Laurie Gelles, director of technology in the College of Education and Social Services, has been selected to join the Apple Distinguished Educators Class of 2015 for her work in helping integrate technology across CESS. Launched in 1994, the Apple Distinguished Educator (ADE) Program was created to recognize K-12 and higher education innovators who were using a variety of Apple products to transform teaching and learning. Gelles, who earned her doctorate in educational leadership and policy at UVM, joins more than 2,000 “visionary educators and innovative leaders who are doing amazing things with Apple technology in and out of the classroom,” according to an Apple press release. Read more here.
Lori Erbrederis Meyer, assistant professor of early childhood and early childhood special education, has been named the 2015 Outstanding Doctoral Student Medal Recipient by the College of Education at the University of Illinois based on her scholarship, service and leadership. Medal winners, who are nominated by faculty members, are honored at the convocation ceremony where recipients deliver an address on behalf of their respective class. Meyer's dissertation topic and current research focuses on supporting the peer-related social competence of young children with disabilities within early elementary experiences.

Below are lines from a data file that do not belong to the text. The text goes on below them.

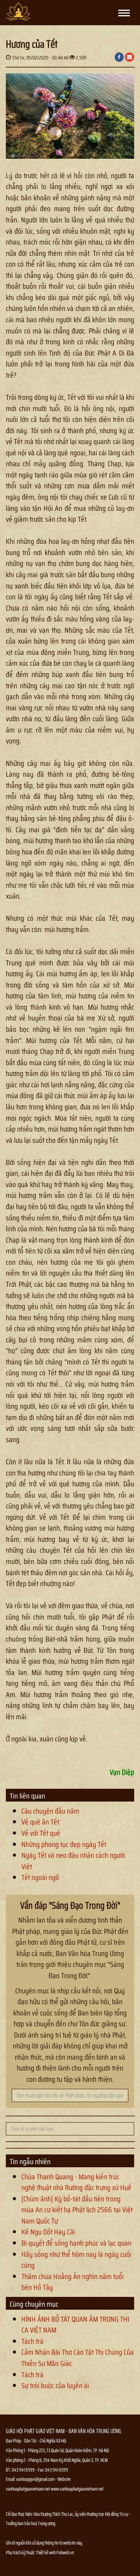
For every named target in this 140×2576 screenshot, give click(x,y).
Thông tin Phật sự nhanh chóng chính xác (37, 2571)
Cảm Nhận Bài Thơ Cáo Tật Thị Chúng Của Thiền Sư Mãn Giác (77, 2357)
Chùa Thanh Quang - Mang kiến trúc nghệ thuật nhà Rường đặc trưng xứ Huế (76, 2182)
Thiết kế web (46, 2552)
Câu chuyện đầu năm (50, 1811)
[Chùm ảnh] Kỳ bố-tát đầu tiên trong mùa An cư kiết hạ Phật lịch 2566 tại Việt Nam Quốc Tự (77, 2209)
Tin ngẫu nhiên (30, 2161)
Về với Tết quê (40, 1833)
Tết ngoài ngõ (40, 1877)
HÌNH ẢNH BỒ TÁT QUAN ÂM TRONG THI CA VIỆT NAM (75, 2324)
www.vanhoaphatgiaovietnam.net (77, 2489)
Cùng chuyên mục (34, 2304)
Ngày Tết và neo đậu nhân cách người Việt (73, 1861)
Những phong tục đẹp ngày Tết (63, 1844)
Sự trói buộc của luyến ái (55, 2385)
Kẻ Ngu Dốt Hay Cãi (48, 2231)
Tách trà (32, 2341)
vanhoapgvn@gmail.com (35, 2479)
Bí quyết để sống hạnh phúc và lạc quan (76, 2243)
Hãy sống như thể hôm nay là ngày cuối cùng (76, 2260)
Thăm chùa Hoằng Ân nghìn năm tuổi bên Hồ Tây (72, 2282)
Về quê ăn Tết (40, 1822)
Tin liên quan (27, 1796)
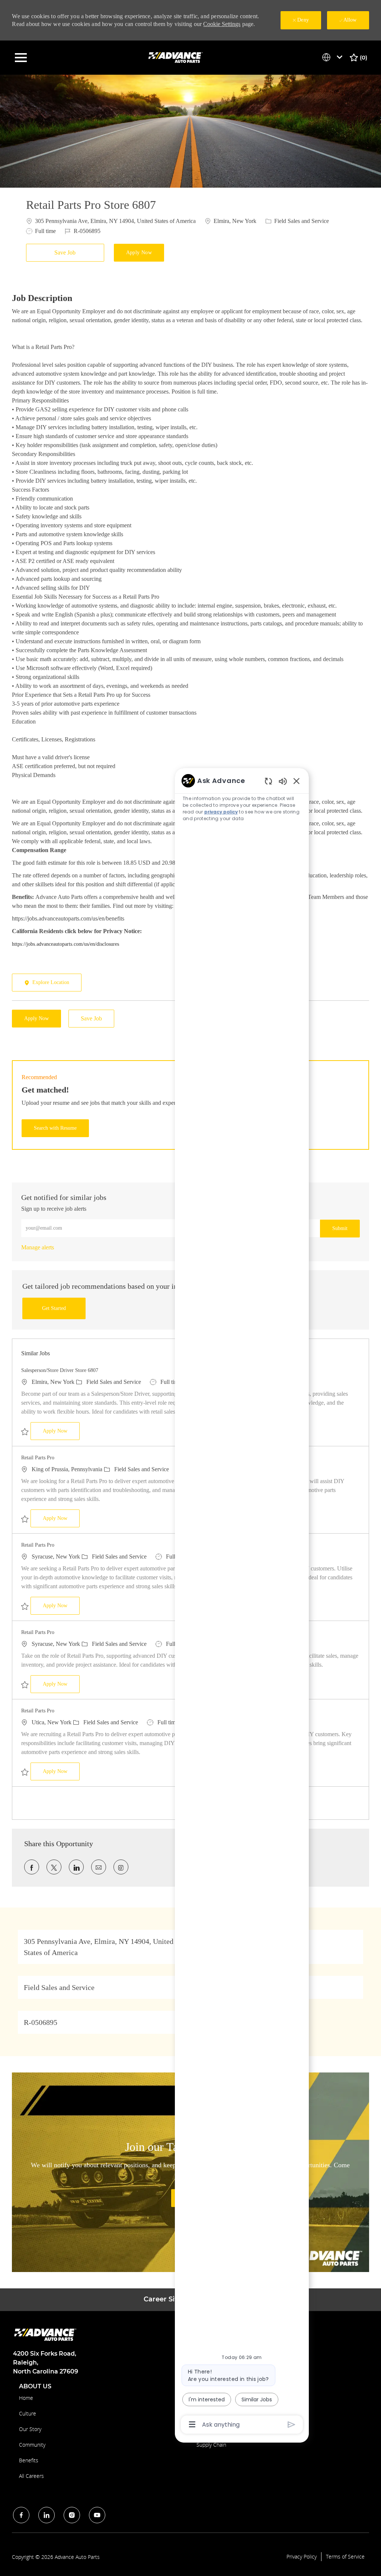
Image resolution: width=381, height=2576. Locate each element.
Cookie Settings (221, 24)
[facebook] (21, 2515)
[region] (242, 1602)
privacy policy (221, 812)
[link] (37, 1247)
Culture (27, 2413)
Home (26, 2397)
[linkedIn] (46, 2515)
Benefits (28, 2460)
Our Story (30, 2429)
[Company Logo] (176, 57)
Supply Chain (211, 2444)
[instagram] (72, 2515)
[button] (139, 253)
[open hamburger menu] (21, 58)
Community (32, 2444)
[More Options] (192, 2424)
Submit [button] (340, 1228)
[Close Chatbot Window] (296, 781)
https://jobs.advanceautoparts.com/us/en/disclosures (65, 944)
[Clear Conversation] (268, 781)
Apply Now (61, 1431)
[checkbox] (67, 253)
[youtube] (97, 2515)
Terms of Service (345, 2556)
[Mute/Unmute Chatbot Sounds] (282, 781)
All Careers (31, 2475)
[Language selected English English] (334, 57)
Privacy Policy (301, 2556)
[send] (291, 2424)
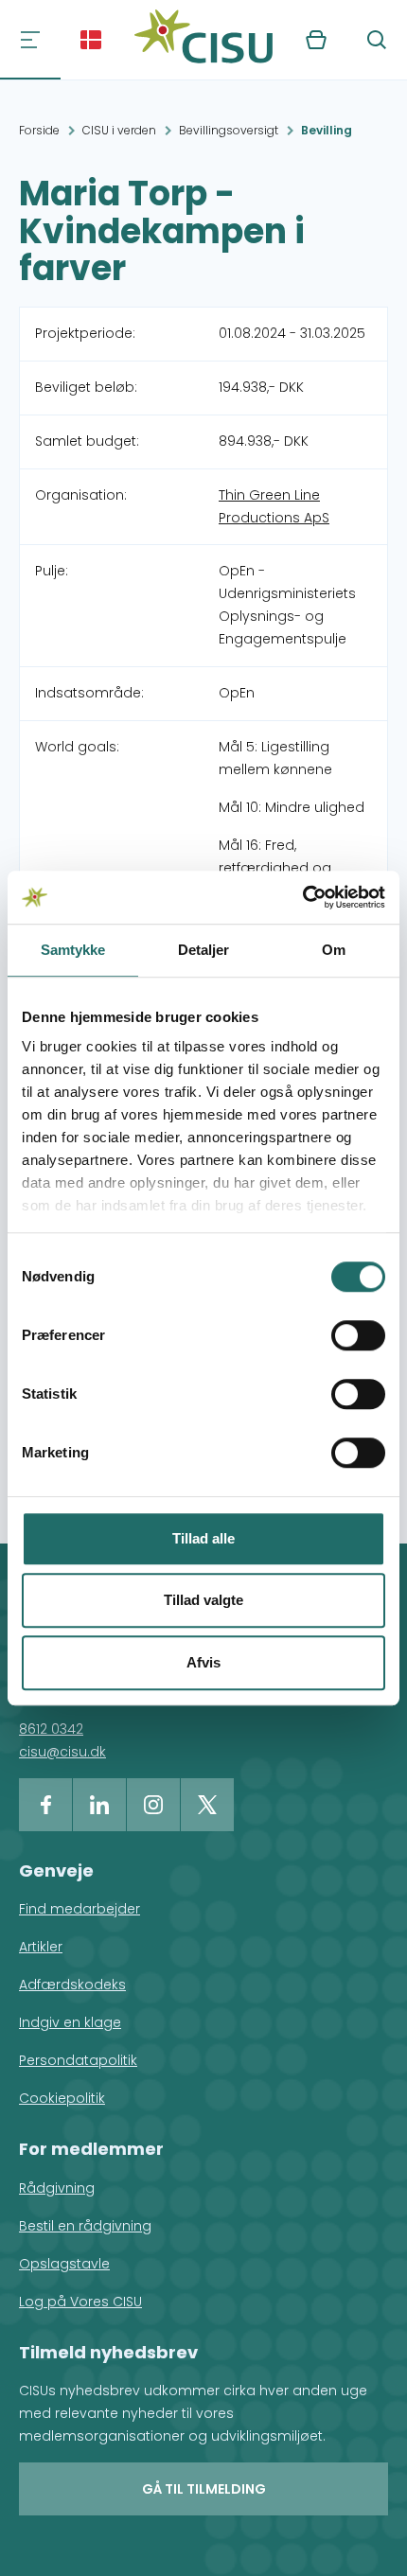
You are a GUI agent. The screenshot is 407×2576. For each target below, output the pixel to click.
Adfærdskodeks (72, 1984)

Jed Murdoch, associate professor of wildlife biology in the Rubenstein School of Environment and Natural Resources, won a Fulbright Award from the Fulbright U.S. Scholar Program to support a sabbatical year of study in Mongolia. Murdoch’s research focuses on how best to manage protected areas for wildlife given numerous ecological, economic, and social trade-offs. “The project is in partnership with the Mongolian Academy of Sciences,” he says, “ and builds on over a decade of wildlife research I've conducted in Mongolia.”

George F. Pinder, professor at the University of Vermont in the College of Engineering and Mathematical Sciences, was named an Honorary Diplomate, Water Resources Engineer of the American Academy of Water Resources Engineers (AAWRE), a subsidiary of the American Society of Civil Engineers. The award is the highest honor the organization gives to an individual — one who has attained a position of eminence in the water resources engineering profession, has made a singular noteworthy achievement or sustained noteworthy contributions to the advancement of the water resources engineering profession, or has rendered outstanding service over a sustained period of time in the field of water resources and to the work of the academy. Read more.

Patricia Prelock, dean of the College of Nursing and Health Sciences, was named a Distinguished Alumna from the University of Pittsburgh, School of Health and Rehabilitation Sciences in Communication Sciences and Disorders. The award, the premier alumni honor awarded by the University of Pittsburgh, is given to alumni who have positively impacted patient care, clinical services, and disabilities-related research. Prelock accepted the award remotely, as the SHRS 45th Anniversary Dinner and Awards ceremony coincided with UVM's commencement celebration May 16-17.